The new guidelines suggest that resuscitation efforts should stop if:
- Before transportation, no return of spontaneous circulation took place.
- The patient received no shock before transportation started.
- The EMS staff did not eyewitness the cardiac arrest.
The authors of the new guidelines studied records of 1,240 patients in 24 Canadian emergency medical systems. All adult cardiac arrest patients were treated by EMTs trained to use automated external defibrillators. All the patients were followed-up. They found that the guidelines were extremely accurate — predicting death in 99.5% of cases, when termination of resuscitation efforts was recommended. Currently, 100% of patients are taken to an emergency rooms. By following these guidelines only 37.4% of patients would be taken to an emergency room. The guidelines appear in the Aug. 3 issue of The New England Journal of Medicine.

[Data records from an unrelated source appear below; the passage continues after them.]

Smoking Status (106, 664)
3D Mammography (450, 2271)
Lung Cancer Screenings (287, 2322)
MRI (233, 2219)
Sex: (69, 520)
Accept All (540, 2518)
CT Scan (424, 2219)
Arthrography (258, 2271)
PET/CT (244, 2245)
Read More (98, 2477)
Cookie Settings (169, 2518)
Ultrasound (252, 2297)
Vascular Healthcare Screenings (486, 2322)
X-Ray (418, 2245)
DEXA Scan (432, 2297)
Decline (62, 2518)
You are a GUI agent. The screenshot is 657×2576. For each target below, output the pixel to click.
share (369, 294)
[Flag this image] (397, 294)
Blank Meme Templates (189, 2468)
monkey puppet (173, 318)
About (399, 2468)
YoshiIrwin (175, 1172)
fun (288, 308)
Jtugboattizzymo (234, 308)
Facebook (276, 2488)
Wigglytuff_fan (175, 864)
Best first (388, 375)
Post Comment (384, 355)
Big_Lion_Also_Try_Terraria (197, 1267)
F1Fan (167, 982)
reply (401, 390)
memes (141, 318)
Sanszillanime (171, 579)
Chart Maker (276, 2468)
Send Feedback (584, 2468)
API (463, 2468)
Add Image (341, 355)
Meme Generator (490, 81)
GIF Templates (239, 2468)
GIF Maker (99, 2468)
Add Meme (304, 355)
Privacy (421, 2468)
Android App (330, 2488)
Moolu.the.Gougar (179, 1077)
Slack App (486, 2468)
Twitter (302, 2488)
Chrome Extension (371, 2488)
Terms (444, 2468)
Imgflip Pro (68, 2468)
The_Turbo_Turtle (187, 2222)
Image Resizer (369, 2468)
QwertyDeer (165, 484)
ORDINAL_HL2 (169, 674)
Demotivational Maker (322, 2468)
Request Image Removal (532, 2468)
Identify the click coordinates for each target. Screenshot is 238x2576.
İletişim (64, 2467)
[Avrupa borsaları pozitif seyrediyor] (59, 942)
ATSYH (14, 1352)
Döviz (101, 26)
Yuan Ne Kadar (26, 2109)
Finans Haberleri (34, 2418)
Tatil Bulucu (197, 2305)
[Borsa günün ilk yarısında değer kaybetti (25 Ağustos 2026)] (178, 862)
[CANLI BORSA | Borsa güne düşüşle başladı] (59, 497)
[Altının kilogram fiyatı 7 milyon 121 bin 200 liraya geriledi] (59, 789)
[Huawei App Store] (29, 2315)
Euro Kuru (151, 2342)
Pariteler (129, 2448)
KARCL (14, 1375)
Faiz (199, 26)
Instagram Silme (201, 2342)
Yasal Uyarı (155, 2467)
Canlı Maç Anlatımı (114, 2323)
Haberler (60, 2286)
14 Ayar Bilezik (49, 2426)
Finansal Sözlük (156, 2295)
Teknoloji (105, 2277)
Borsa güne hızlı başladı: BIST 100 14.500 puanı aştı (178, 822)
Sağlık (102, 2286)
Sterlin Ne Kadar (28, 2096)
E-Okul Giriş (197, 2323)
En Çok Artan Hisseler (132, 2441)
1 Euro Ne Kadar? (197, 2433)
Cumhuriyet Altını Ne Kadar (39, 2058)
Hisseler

GE expands effort in Africa
GE (Fairfield, Connecticut) reported expansion of its philanthropic initiative to improve primary healthcare facilities in Africa through a new cooperative effort with The Earth Institute at Columbia University. GE in-kind donations from healthcare, water, energy and electrical system products will benefit more than a dozen hospitals near Millennium Village Project (MVP) sites where The Earth Institute is working with communities and governments in 10 African nations.
MVP is designed to help rural Africa achieve the UN Millennium Development Goals — eight objectives to accelerate the reduction or end of extreme poverty, hunger, disease, inequality and other pressing issues facing the poorest countries.
GE said that its contributions will range from healthcare and power generation equipment to water filtration systems, appliances and lighting. Additionally, the company said it will provide the training and support to ensure ongoing use and maximum community benefit.
The project will commence with capacity assessments to be initiated by GE experts during the summer of 2006. This effort by GE Healthcare, GE Infrastructure and GE Industrial is part of the parent company's five-year, $20 million project to provide a combination of equipment and services to improve community health and reduce infant and maternal mortality in selected sites throughout Africa.